Seniman Antara Idealisme dan Pasar

BAGIKAN:

facebook twitter pinterest line whatapps telegram

Oleh Erianto Anas
Senin, 07 Mei 2007 18:23:09 Klik: 7830

Ada pengalaman menarik seorang Mamannoor, kritikus dan kurator seni rupa Nasional, pada sebuah pameran seni lukis di sebuah kota pulau Jawa, dimana saat itu ia betindak sebagai kurator. Tepat pada hari pembukaan pameran, sebuah karya tiba-tiba ditawar oleh pengunjung, yang harga jualnya di atas 10 juta. Tetapi seniman pembuat karya itu ngotot tidak mau turun harga.
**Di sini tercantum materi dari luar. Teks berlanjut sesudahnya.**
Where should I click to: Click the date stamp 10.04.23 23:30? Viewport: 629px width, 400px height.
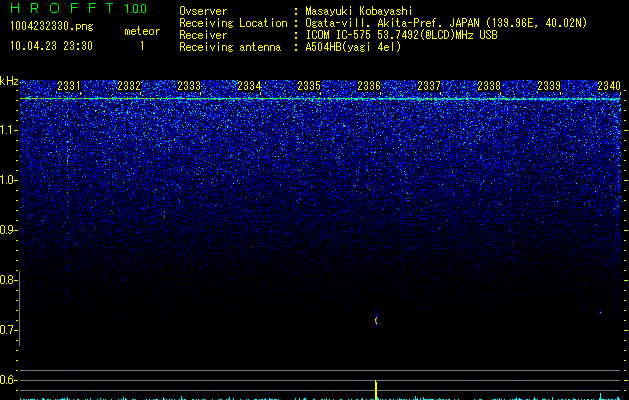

Sampai pada acara penutupan pameran ternyata karya itu tidak terjual. Si seniman kemudian melapor dan memohon kepada Mamannoor. Dengan suara pelan dan memelas ia berucap: “Tolong dong Pak Maman. Gimana caranya deh. 2 juta juga boleh kok. Hitung-hitung buat ongkos pulang nih”.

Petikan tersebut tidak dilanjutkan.